• Task prompt: Rewrite the data below as a numbered list with one line per number, and leave out any blank lines.

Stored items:
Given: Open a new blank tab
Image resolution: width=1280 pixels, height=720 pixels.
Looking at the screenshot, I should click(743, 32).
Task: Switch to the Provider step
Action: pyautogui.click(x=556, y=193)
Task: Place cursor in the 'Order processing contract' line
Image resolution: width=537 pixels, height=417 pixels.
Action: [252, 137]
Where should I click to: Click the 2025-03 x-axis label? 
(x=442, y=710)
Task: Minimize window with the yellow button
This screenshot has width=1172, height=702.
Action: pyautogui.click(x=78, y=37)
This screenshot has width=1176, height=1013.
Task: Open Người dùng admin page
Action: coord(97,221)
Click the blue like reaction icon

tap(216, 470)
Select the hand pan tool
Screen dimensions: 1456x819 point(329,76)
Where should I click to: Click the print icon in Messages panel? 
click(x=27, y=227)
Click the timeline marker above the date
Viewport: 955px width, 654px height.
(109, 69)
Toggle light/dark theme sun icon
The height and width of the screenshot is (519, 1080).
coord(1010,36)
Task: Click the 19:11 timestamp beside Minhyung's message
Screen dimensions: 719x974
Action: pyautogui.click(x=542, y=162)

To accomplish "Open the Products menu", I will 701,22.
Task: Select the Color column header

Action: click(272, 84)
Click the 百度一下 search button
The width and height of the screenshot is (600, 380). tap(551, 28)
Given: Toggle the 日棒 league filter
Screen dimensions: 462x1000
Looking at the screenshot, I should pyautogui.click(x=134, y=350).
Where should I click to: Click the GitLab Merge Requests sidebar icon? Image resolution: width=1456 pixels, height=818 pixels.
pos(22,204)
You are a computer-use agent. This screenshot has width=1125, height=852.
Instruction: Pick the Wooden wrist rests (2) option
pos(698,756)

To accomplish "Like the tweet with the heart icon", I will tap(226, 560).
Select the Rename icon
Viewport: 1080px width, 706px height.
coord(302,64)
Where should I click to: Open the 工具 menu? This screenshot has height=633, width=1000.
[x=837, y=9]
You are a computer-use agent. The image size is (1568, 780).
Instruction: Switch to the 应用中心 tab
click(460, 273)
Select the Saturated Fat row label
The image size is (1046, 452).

• Exercise answer:
1. Given: Open a new blank tab
2. Image resolution: width=1280 pixels, height=720 pixels.
3. Looking at the screenshot, I should click(743, 32).
4. Task: Switch to the Provider step
5. Action: pyautogui.click(x=556, y=193)
6. Task: Place cursor in the 'Order processing contract' line
7. Image resolution: width=537 pixels, height=417 pixels.
8. Action: [252, 137]
9. Where should I click to: Click the 2025-03 x-axis label? 
10. (x=442, y=710)
11. Task: Minimize window with the yellow button
12. This screenshot has width=1172, height=702.
13. Action: pyautogui.click(x=78, y=37)
14. This screenshot has width=1176, height=1013.
15. Task: Open Người dùng admin page
16. Action: coord(97,221)
17. Click the blue like reaction icon
18. tap(216, 470)
19. Select the hand pan tool
20. Screen dimensions: 1456x819 point(329,76)
21. Where should I click to: Click the print icon in Messages panel? 
22. click(x=27, y=227)
23. Click the timeline marker above the date
24. Viewport: 955px width, 654px height.
25. (109, 69)
26. Toggle light/dark theme sun icon
27. The height and width of the screenshot is (519, 1080).
28. coord(1010,36)
29. Task: Click the 19:11 timestamp beside Minhyung's message
30. Screen dimensions: 719x974
31. Action: pyautogui.click(x=542, y=162)
32. To accomplish "Open the Products menu", I will 701,22.
33. Task: Select the Color column header
34. Action: click(272, 84)
35. Click the 百度一下 search button
36. The width and height of the screenshot is (600, 380). tap(551, 28)
37. Given: Toggle the 日棒 league filter
38. Screen dimensions: 462x1000
39. Looking at the screenshot, I should pyautogui.click(x=134, y=350).
40. Where should I click to: Click the GitLab Merge Requests sidebar icon? Image resolution: width=1456 pixels, height=818 pixels.
41. pos(22,204)
42. You are a computer-use agent. This screenshot has width=1125, height=852.
43. Instruction: Pick the Wooden wrist rests (2) option
44. pos(698,756)
45. To accomplish "Like the tweet with the heart icon", I will tap(226, 560).
46. Select the Rename icon
47. Viewport: 1080px width, 706px height.
48. coord(302,64)
49. Where should I click to: Open the 工具 menu? This screenshot has height=633, width=1000.
50. [x=837, y=9]
51. You are a computer-use agent. The image size is (1568, 780).
52. Instruction: Switch to the 应用中心 tab
53. click(460, 273)
54. Select the Saturated Fat row label
55. The image size is (1046, 452).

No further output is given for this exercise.